# [EXERCISE PROMPT]
Lay out the entries below as a two-column CSV with the headers entry_text and answer, one row per entry. Put each entry's text and its answer in a single quoted field with line breaks replaced by spaces, and leave the pictures out.

# [RECORDED DATA]

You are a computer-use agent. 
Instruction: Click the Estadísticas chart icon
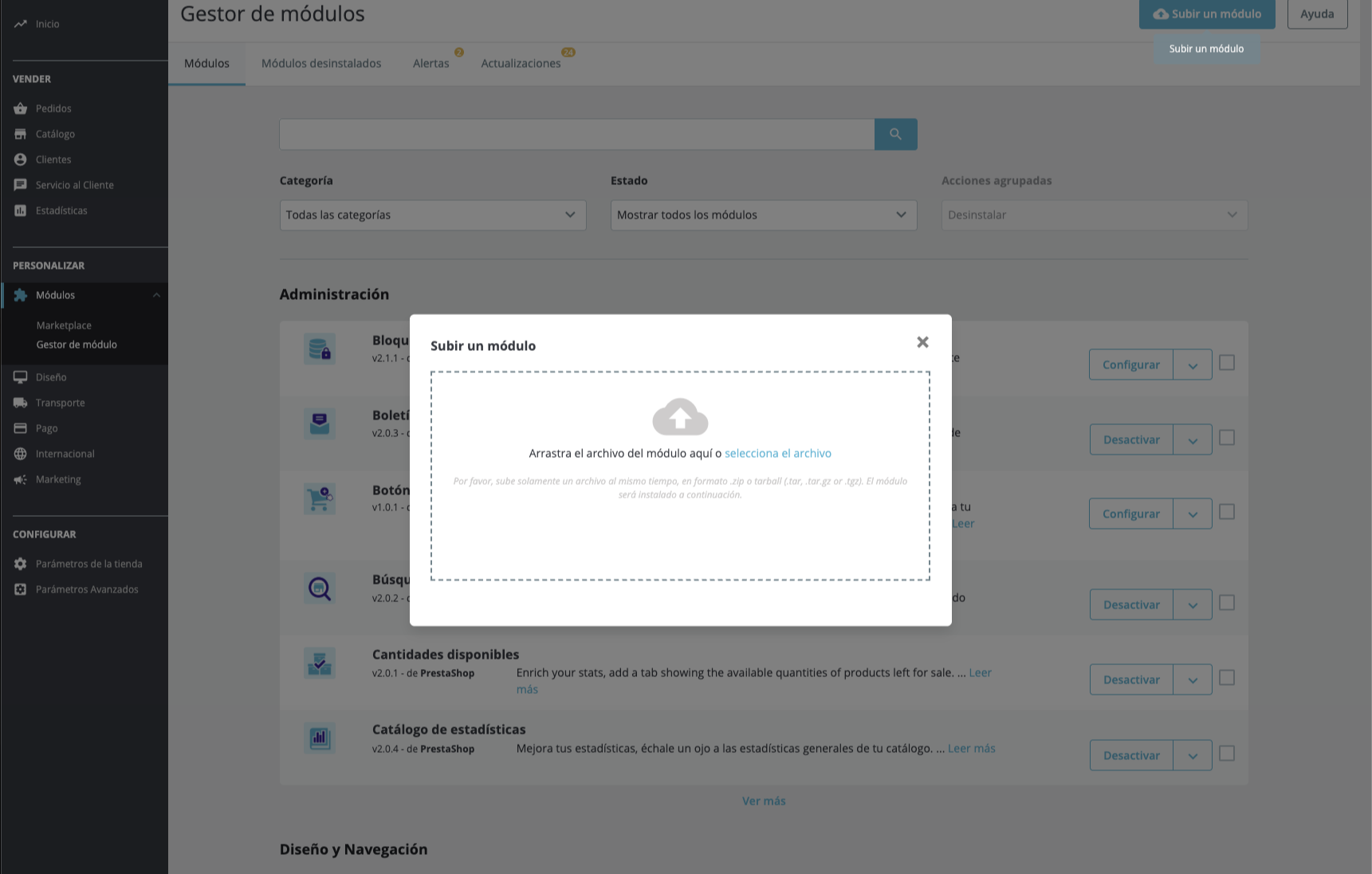point(21,211)
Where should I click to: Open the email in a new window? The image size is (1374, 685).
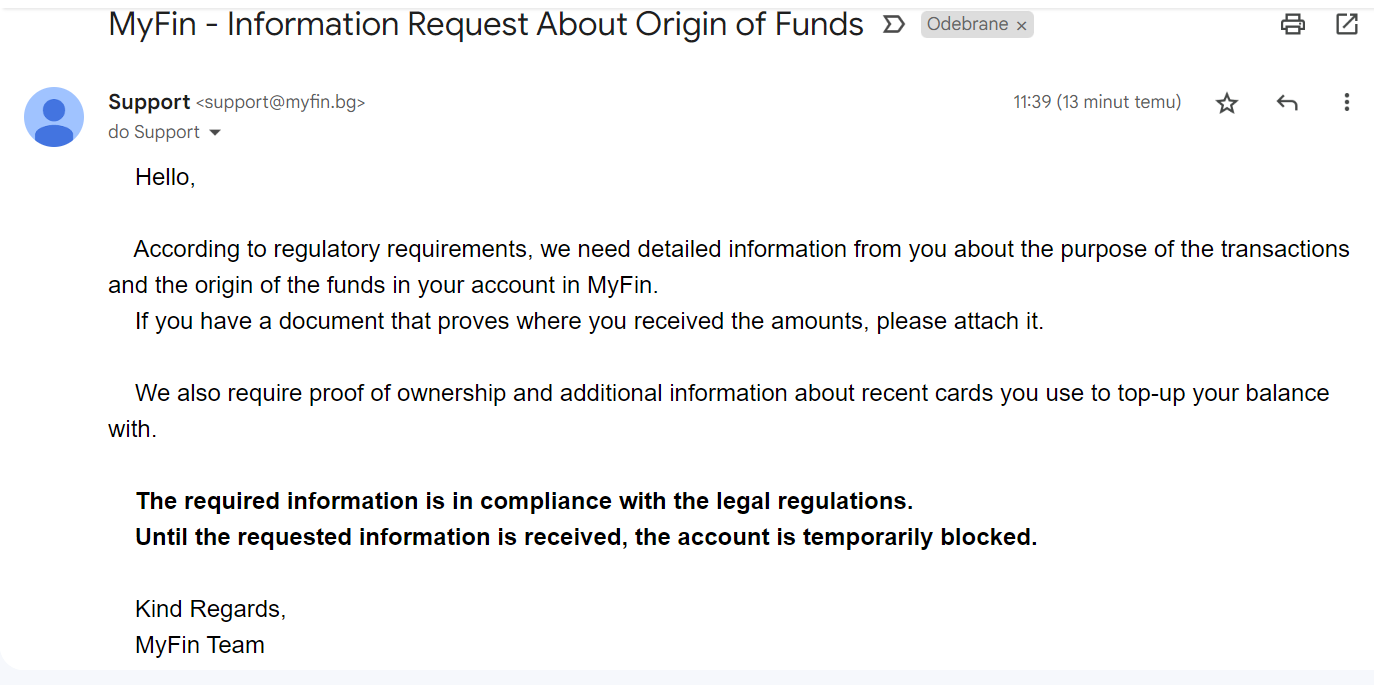tap(1347, 25)
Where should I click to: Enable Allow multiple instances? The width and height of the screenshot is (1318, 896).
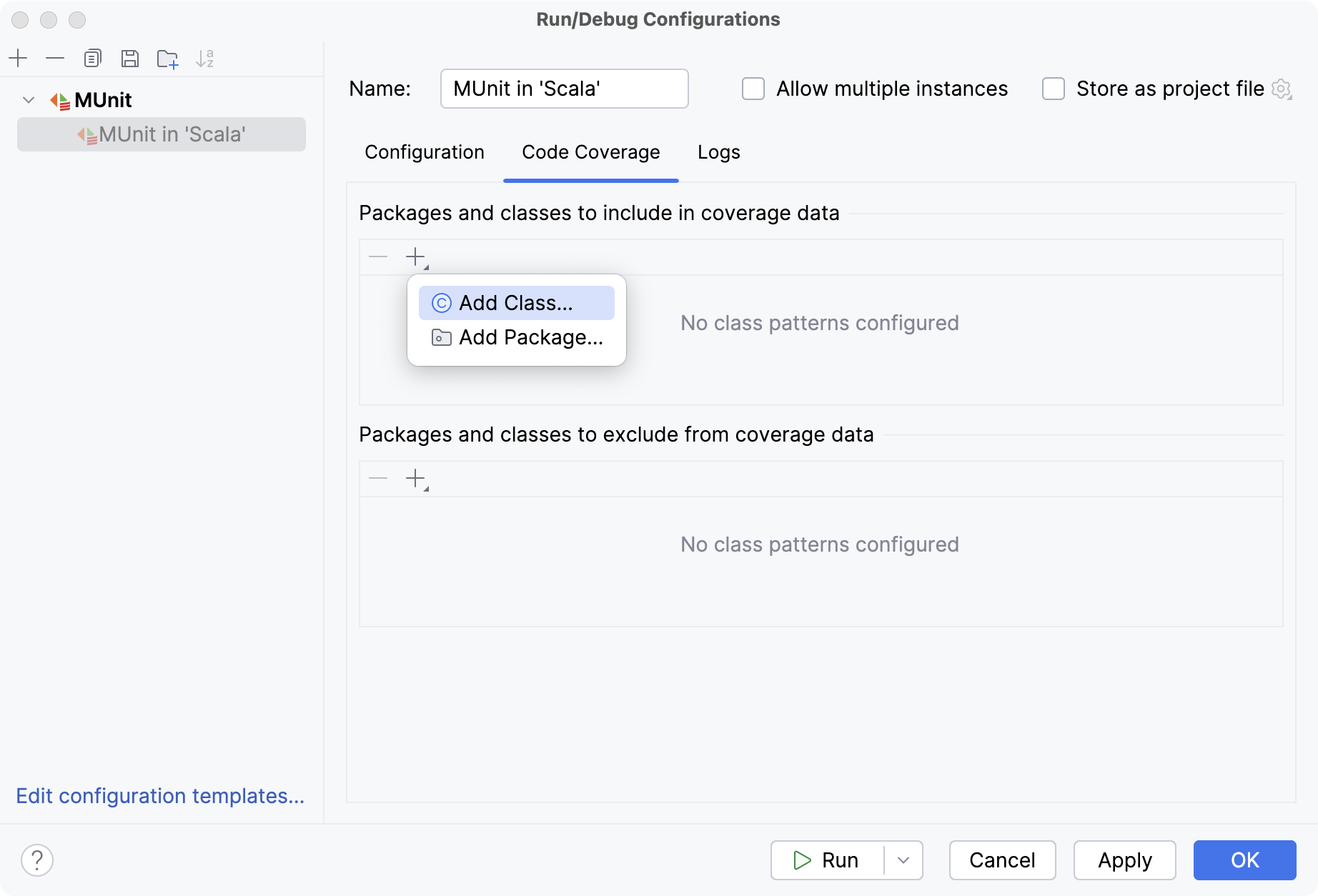point(753,89)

# [RESULT OF THE TASK]
entry_text,answer
"You are a computer-use agent. Instruction: Click the Estadísticas chart icon","point(21,211)"
"Where should I click to: Open the email in a new window? The image size is (1374, 685).","tap(1347, 25)"
"Where should I click to: Enable Allow multiple instances? The width and height of the screenshot is (1318, 896).","point(753,89)"